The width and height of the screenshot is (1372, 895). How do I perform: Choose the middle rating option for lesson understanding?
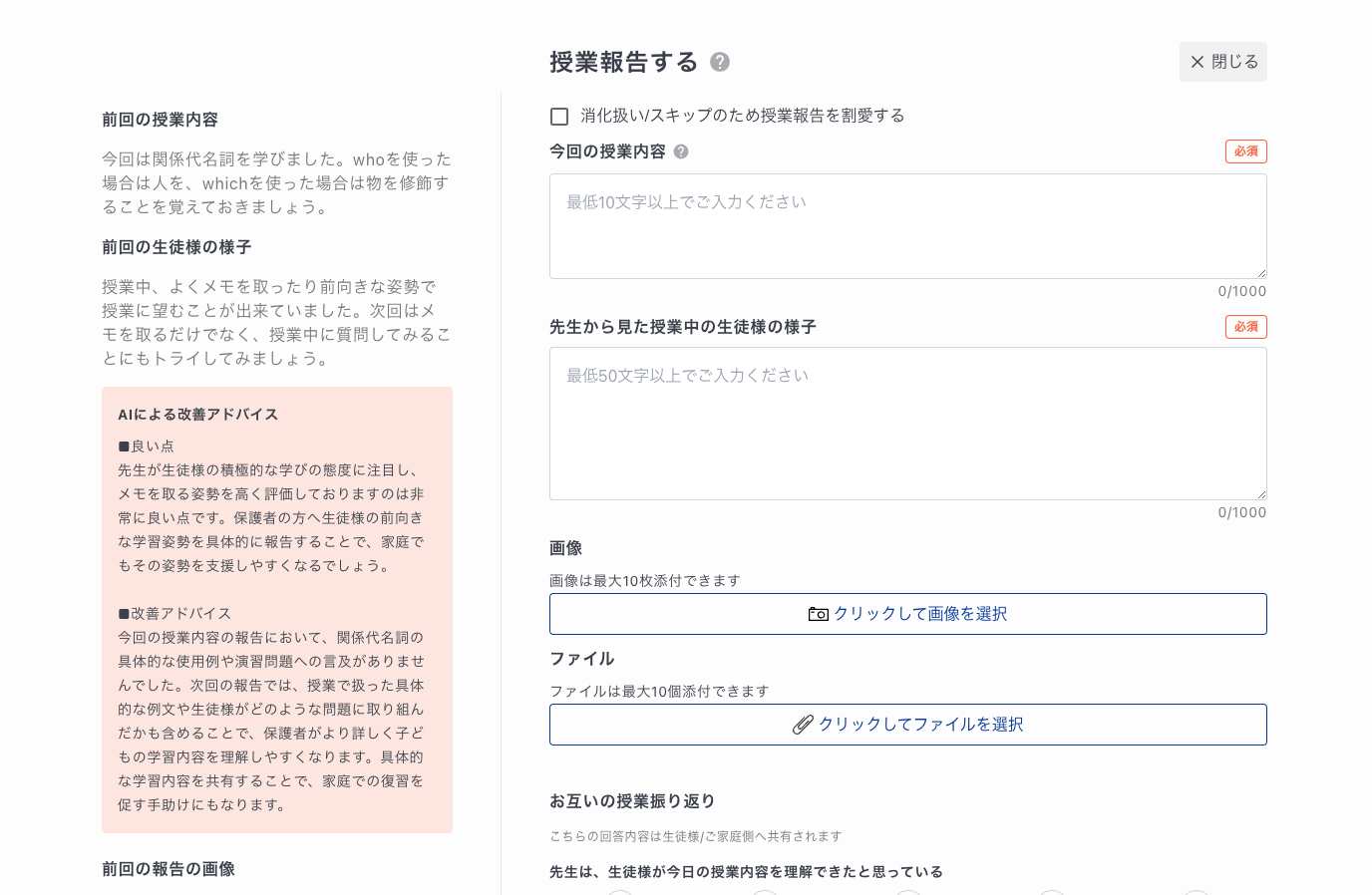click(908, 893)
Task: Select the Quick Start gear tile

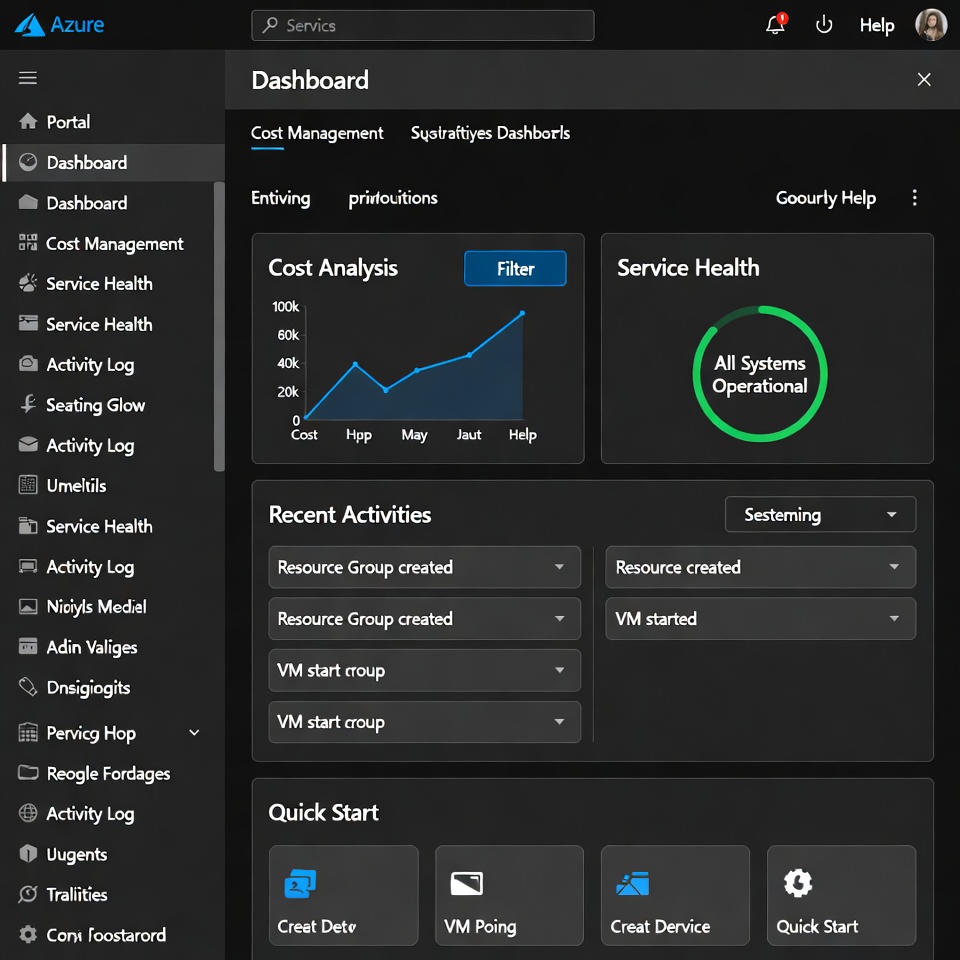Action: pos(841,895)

* * *

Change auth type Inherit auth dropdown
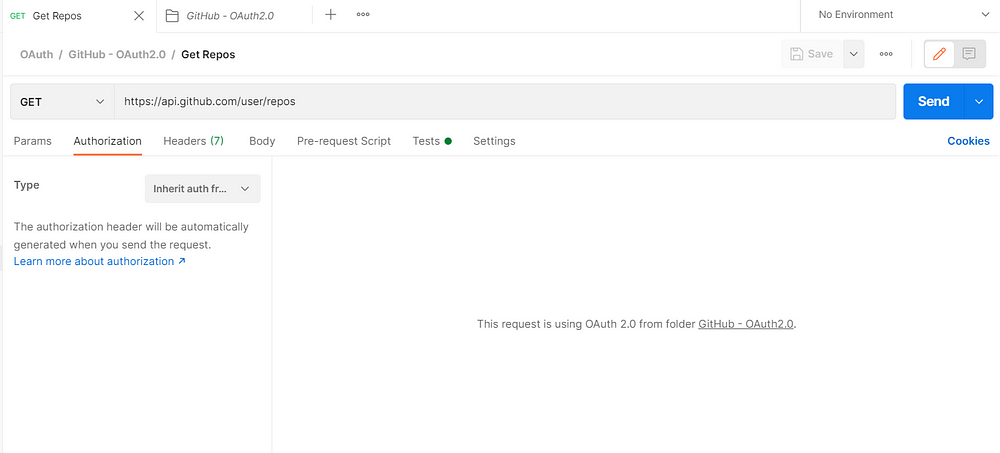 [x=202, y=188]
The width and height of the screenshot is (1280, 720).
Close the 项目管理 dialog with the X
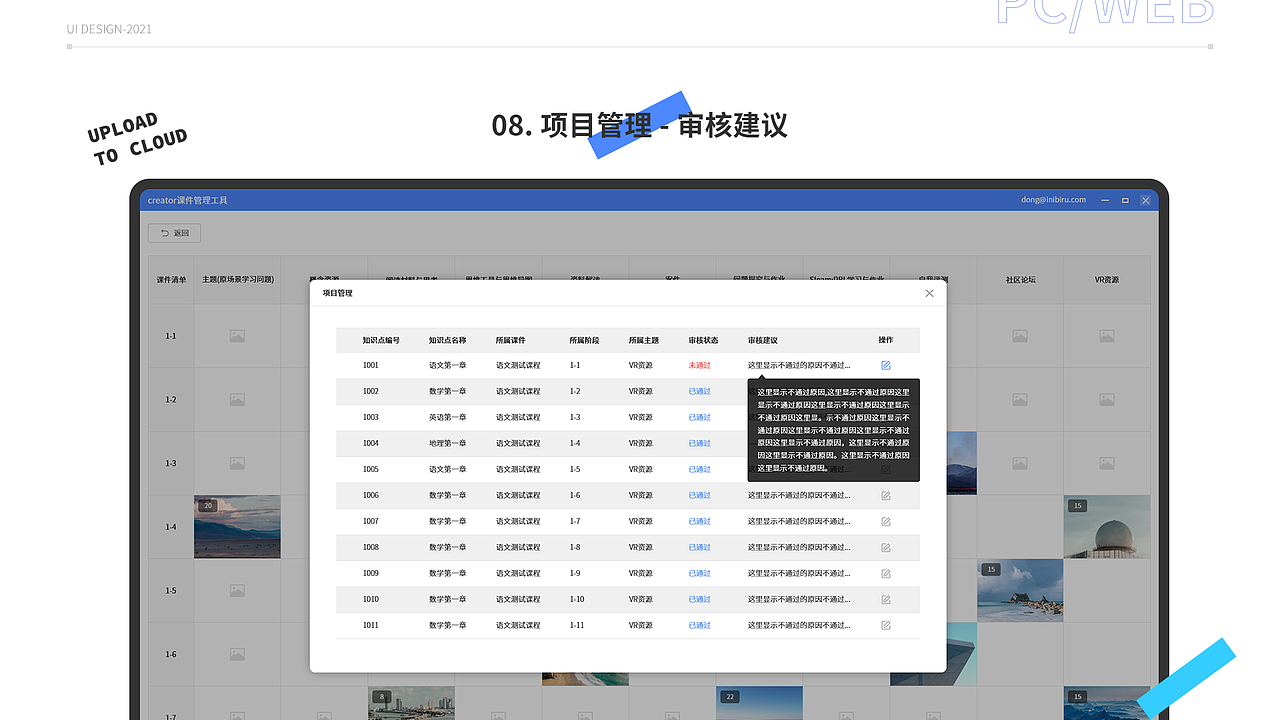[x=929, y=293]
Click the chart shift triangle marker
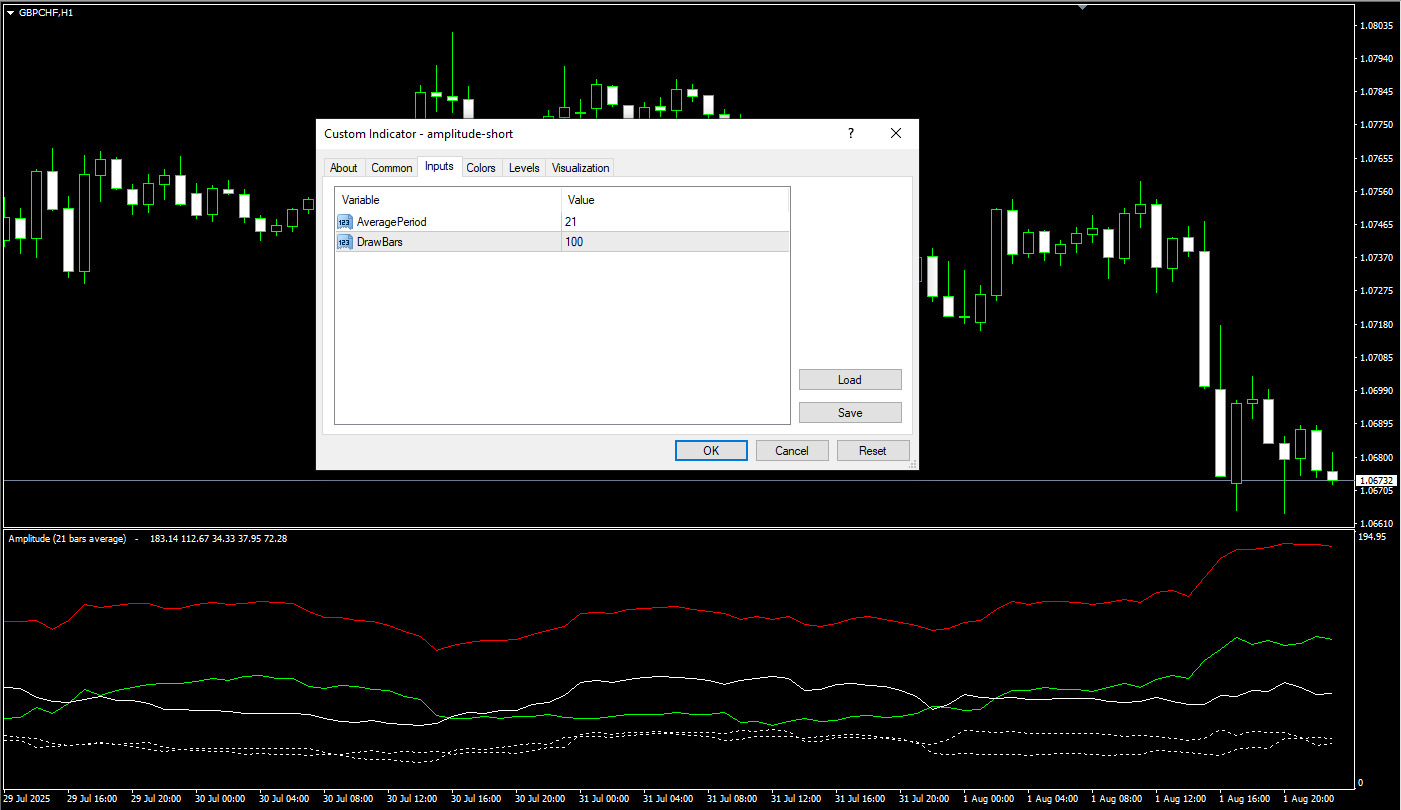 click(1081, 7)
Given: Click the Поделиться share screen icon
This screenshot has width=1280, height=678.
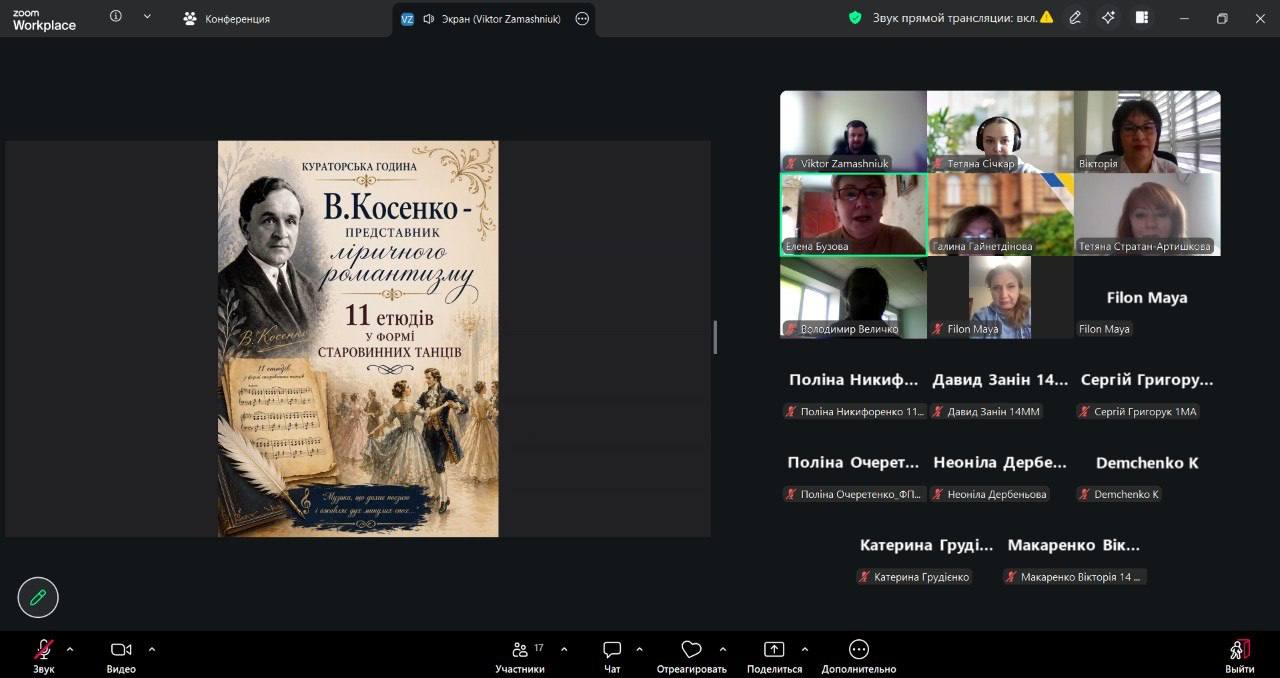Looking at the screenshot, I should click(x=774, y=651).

--

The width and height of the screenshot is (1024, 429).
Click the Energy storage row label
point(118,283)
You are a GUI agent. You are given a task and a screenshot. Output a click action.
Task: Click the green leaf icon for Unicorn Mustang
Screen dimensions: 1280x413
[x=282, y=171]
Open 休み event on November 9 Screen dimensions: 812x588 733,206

> _Task description_
If a line of the listing above holds the string "icon", copy it.

> _Exercise solution_
Given: Click the Поделиться share screen icon
Task: Click the green leaf icon for Unicorn Mustang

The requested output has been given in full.